Individual lawmakers and influential committees have been trying, and failing, for the last several years to pass some type of cybersecurity legislation.
And while several members of Congress who are active on the issue say the time is ripe right now, they also acknowledge that any proposal that combines the words “government” and “cyber” is a lot more politically risky at the moment, because of the ongoing saga surrounding national security disclosures by former NSA contractor employee Edward Snowden.
“We have a perception problem, and we need to deal with that,” said Ruppersberger, whose district includes the NSA’s headquarters. “My constituents get up every day and work hard to protect this country just like the military, and they want to feel good about themselves as Americans. We have to find a way to restore that trust.”
Snowden blurs real intent
NSA’s director, Army Gen. Keith Alexander, has appeared in numerous — if sometimes tightly controlled — public fora over the past several months to make the case that his agency spends as much time making sure it doesn’t trample on constitutional rights as it does monitoring the Internet for malicious actors overseas.
He contends that his agency’s use of its authorities under FISA have been widely misunderstood and misinterpreted by the media and by members of Congress.
“The facts have been greatly sensationalized and inflamed, not informed,” he said during the Politico event. “If people are that far off on this program, where are we going to go on cyber?
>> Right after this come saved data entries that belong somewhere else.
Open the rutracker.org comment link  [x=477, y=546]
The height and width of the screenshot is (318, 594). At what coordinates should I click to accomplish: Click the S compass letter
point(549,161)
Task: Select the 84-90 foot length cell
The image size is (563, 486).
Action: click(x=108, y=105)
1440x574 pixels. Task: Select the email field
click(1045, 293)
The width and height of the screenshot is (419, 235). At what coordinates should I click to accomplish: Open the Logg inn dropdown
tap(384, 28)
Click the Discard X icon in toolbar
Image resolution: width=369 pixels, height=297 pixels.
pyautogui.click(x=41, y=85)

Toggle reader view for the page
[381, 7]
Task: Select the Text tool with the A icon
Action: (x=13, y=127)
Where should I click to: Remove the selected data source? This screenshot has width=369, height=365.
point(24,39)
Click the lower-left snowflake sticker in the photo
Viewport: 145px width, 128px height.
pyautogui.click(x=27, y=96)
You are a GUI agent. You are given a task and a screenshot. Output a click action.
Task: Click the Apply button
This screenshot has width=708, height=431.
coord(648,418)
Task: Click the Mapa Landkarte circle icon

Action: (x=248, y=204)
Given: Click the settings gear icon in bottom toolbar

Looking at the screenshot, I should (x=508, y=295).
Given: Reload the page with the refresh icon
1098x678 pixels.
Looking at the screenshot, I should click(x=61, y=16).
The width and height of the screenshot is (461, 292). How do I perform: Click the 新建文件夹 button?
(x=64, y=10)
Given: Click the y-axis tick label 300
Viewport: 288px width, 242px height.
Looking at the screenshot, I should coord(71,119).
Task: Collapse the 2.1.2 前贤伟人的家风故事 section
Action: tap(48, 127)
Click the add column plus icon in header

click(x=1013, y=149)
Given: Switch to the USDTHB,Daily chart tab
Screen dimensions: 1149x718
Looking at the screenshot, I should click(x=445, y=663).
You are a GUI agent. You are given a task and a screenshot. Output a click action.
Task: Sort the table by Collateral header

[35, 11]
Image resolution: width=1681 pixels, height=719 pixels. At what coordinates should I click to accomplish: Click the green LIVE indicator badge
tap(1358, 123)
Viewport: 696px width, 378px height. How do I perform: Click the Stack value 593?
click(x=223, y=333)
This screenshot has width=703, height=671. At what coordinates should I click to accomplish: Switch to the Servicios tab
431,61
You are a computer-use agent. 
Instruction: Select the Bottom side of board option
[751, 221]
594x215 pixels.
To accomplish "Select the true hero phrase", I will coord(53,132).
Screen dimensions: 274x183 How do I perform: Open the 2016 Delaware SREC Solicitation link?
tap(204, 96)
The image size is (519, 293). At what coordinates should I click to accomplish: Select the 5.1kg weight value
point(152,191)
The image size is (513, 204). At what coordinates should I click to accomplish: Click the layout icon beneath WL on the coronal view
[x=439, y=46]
It’s much more difficult to understand for many of the people who help write the laws. They need to understand the facts. We’re a foreign intelligence agency. Ours is a noble cause. It’s to defend this nation and to protect our civil liberties and privacy. It’s not either-or, we have to do both… the oversight and compliance regimen we have is better than any country in the world.”
And the public dialogue surrounding the Snowden situation has obscured the reality of the information that would be shared under any of the pending or proposed cybersecurity bills, said Richard Bejtlich the chief security officer at Mandiant, a private IT firm.
“The type of information we’re talking about sharing is not Americans’ personal information,” he said. “The privacy community, which I love, has been very vocal about this, but they don’t understand the types of information that will be shared. You will not find anyone’s name, date of birth, browsing habits, none of that. We’re talking about technical indicators that show how bad guys are breaking into networks. I don’t see why that type of information should be held up.”